The appellant in his defence testified that the motor vehicle was being driven by one Martin Wachira and that he was sued in Muranga CMCC No.515 of 2003 copy of the proceedings and judgment which he produced in court in which the court of similar jurisdiction apportioned liability at 50%:50%. The trial court was therefore urged to adopt the same finding on liability.
In rendering himself the trial court, R. Nyakundi then CM had this to say:-
“The reference I drew from the evidence is that the defendant drove the vehicle at high speed, given the weather conditions and misjudged the distance and speed of the oncoming vehicle.....
the evidence on record if however does not provide an avenue while any of the three vehicles could shoulder a higher blame from the rest.
….. in the ultimate analysis of the evidence I am of the holding that the defendants are joint fortfeasors and as such are equally to blame for the accident. The liability in favour of the plaintiff is jointly and severally.”
By an application dated 30th March 2011, the appellant moved the court for review of the said judgment on liability on the basis that the judgment was jointly and severally and therefore the plaintiff/respondent could elect to execute against one defendant only and therefore the court was urged to apportion liability.
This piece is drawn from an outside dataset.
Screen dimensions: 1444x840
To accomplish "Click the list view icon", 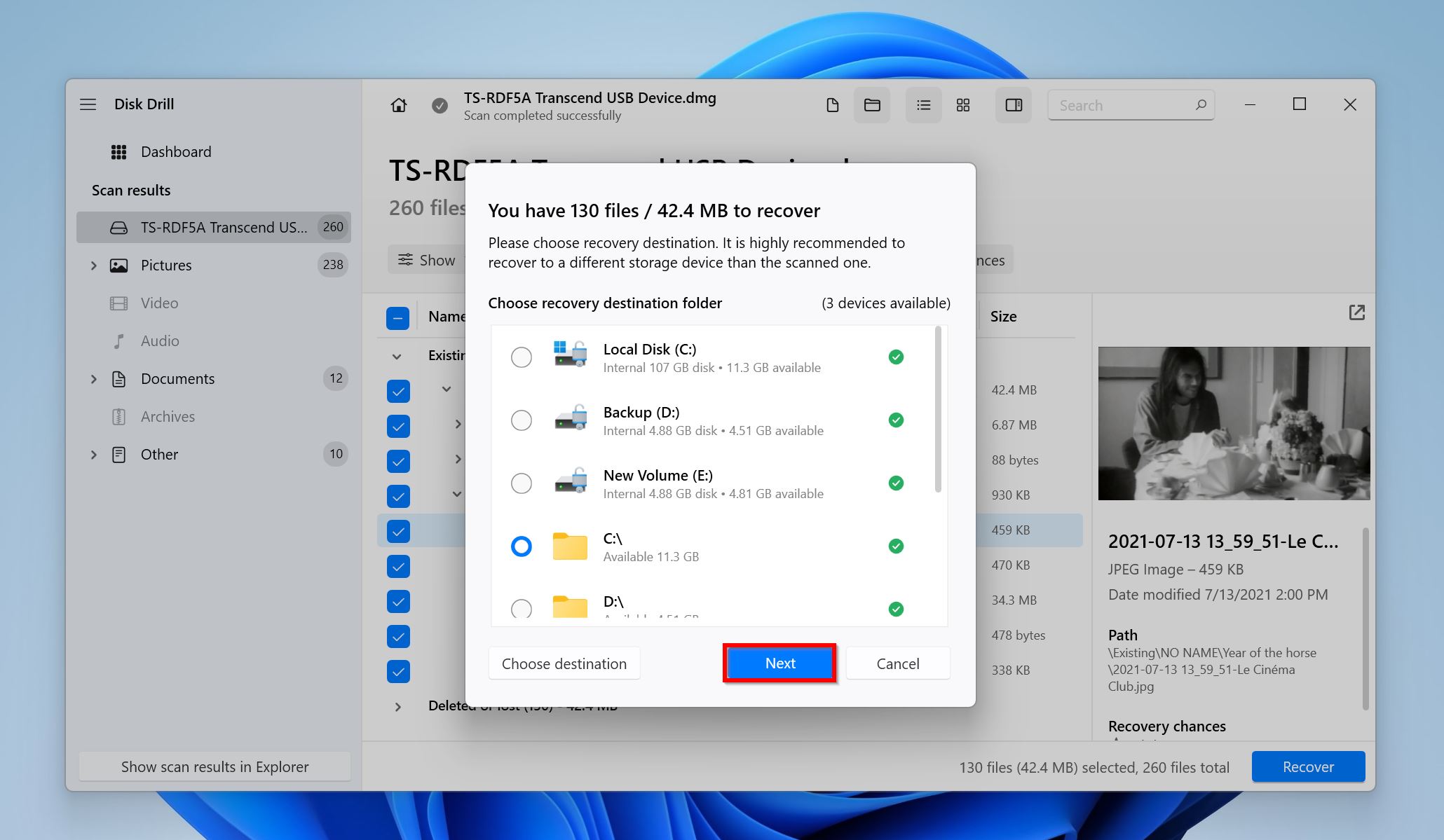I will point(921,104).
The said application was opposed by the respondent through a replying affidavit sworn on 13th April 2011 on the basis that the applicant was trying to lodge another appeal after Nyeri Civil Appeal No.14 of 2007 was dismissed.
The application was heard by the late Justice S. Muketi then CM who dismissed the same …...... as follows:-
“The party having appealed and failed and the fact that the decision of the Muranga court was not binding on Hon. Nyakundi this application can not succeed. The matters being raised herein are matters that ought to have been raised before the trial court.”
Being aggrieved by the said ruling, the appellant filed this appeal and raised the following grounds of appeal:-
That the learned magistrate erred in law and fact by not apportioning liability in the said suit at 50:50 amongst the defendants.
That the learned magistrate erred in law and facts in failing to follow the precedent set in a same series case at Murang'a Court where the same ratio was apportioned amongst the same defendants.
That the learned magistrate erred in both law and fact by failing to review the judgment of the said suit to in respect of liability at 50:50 between the defendants.
Submissions
Directions was given that the appeal be heard by way of written submissions which have now been filed. On behalf of the appellant, it was submitted that there was no evidence tendered by the respondent to the effect that the appellant was to blame for the accident and that the trial court should have followed the judgment in Muranga SPMCC No.515 of 2003 where liability was apportioned on 50%:50%. The court was therefore urged to allow the appeal and apportion liability on the basis of 50%:50%.
On behalf of the respondent it was submitted that the appellant had lodged an appeal against the judgment in Civil Appeal No.14 of 2007 which appeal was dismissed by Justice Makhandia on 7th July 2011 and therefore the application was an attempt to circumvent the dismissed of appeal. It was further submitted that the appeal was founded on the wrong order and for that the appellant had not sought the leave of court as provided for under Order 43 Rule (2).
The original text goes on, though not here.